Type Safety and the Explicit Cast

I think statically typed programming languages are great. Why? Because in just about every dynamically typed language I’ve ever used in earnest—JavaScript, for example—at some point I’ve had to write a lot of code to verify that a value looks like a certain type (one often can’t get a full guarantee) in order to make assertions about the theoretical correctness and consistency of a program. Is that a string? An array? A number? I can’t tell you until I’ve looked. For better or worse, JavaScript will allow absolutely anything (or nothing at all!) as a parameter. Sure, it’s a simple way to implement polymorphic functions without a whole lot of fuss…at first. But most functions I write are intended to work on a set of values that is much, much smaller than the set of values it is not designed to work on.

At a medium-to-high level, this is a non-issue with static typing. I specify a function to operate on values of specific types, and the program won’t even compile if someone tries to pass something different.

Apologists for dynamic languages have pointed to the verbosity and inflexibility of having to specify the type of every single thing, but advances such as type inferencedetermining the type of something based on how it is usedand type-safe genericsfunctions and objects that can operate on arguments of arbitrary types if those types fit general criteriahave made it easier for programmers to convey all of the intended meaning without sacrificing too much flexibility or writing too many more words than necessary.

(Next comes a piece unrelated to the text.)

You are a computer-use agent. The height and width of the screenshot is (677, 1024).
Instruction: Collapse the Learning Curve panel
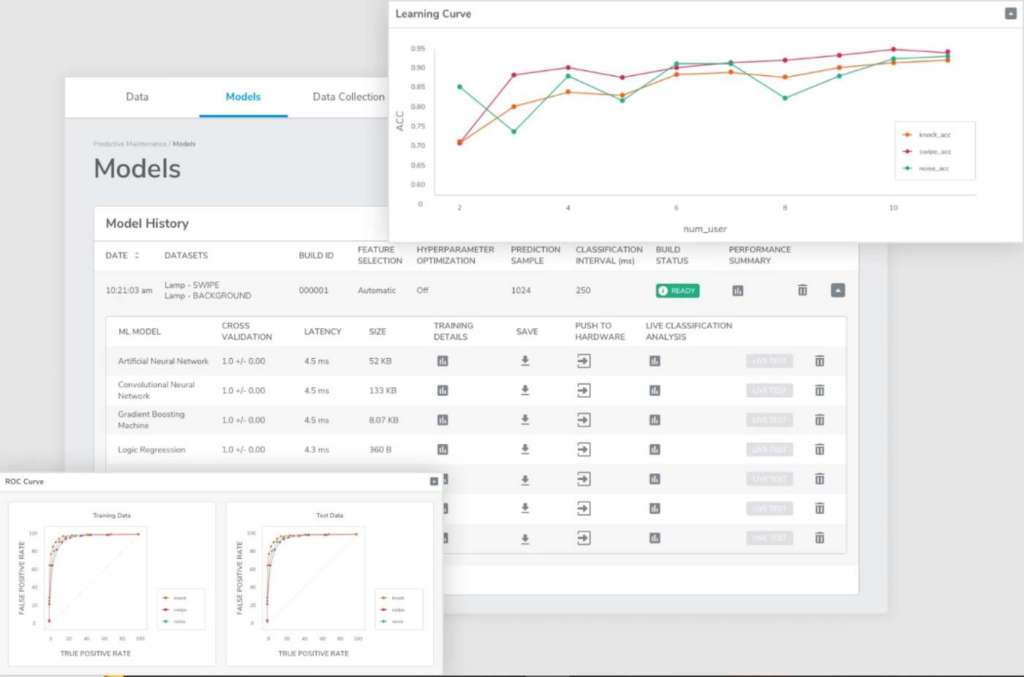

Another important point to consider is the failure mode of a program that isn’t written correctly. Inconsistencies in the use of values and types tends to be a compile-time error for static languages; they are caught before the program is even run. In a dynamic language like JavaScript, no static types are enforced per se, but using a value as if it is something it’s not can result in a run-time error in the best case[1] and instead often “succeeds”, producing unexpected results [2].

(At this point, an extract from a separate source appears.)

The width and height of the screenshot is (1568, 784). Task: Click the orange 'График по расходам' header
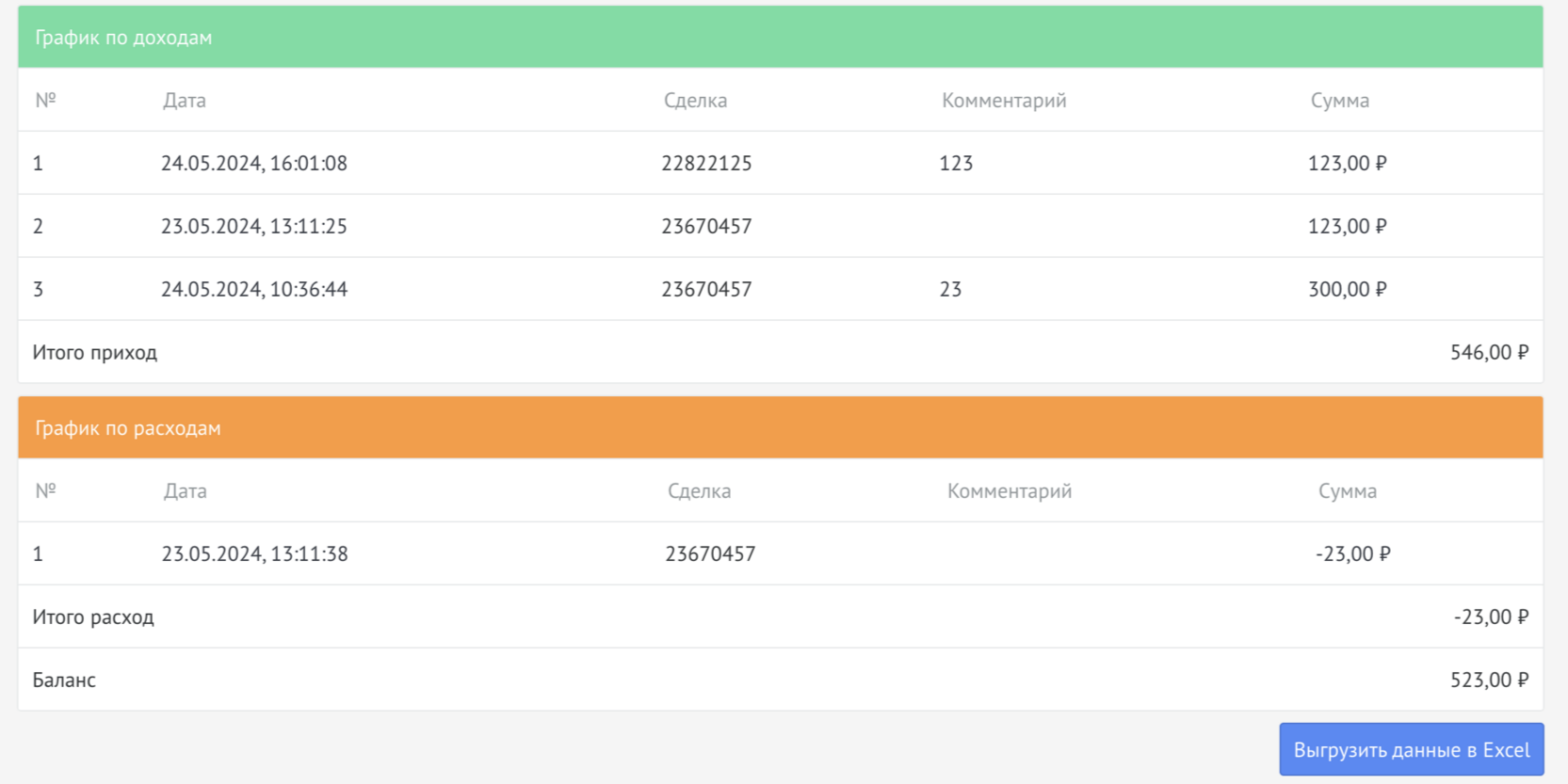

Of course, I don’t like the bits of the static languages that continue to allow type-unsafe behavior. In my opinion, the major violators are:

  • Static casts, such as Java/C# String s = (String)o for some Object o
  • Instance-of as a boolean operator (more of an accomplice than a criminal)
  • Inheritance-based polymorphism used in place of tagged unions
  • Null being an allowed (and often non-disallowable) value for any reference type

Starting with the last one: It really seems strange to me that we automatically allow null to be passed as an object, even if it is an artifact of C (a reference being implemented as a pointer, a null corresponds to a NULL pointer). I think it’s a more reasonable assumption that the object must be valid unless we say it’s optional.

What does this have to do with types? Null degrades the utility of a type if it can’t be disallowed by allowing a value outside the value space to be assigned to a variable of the type. When you pull a value back out, you may need to verify that it isn’t null before continuing. This sounds like that type identification routine I didn’t want to write in JavaScript!

Scala very nearly has it right, offering up the Option monad from the functional programming world, which more or less accepts either a value from an existing type or the solitary None value. However, Scala also still has null for Java compatibility. D’oh! C# does it exactly right, but only for value (“struct”) types, with a ? suffix on nullable types. Objects are still always nullable.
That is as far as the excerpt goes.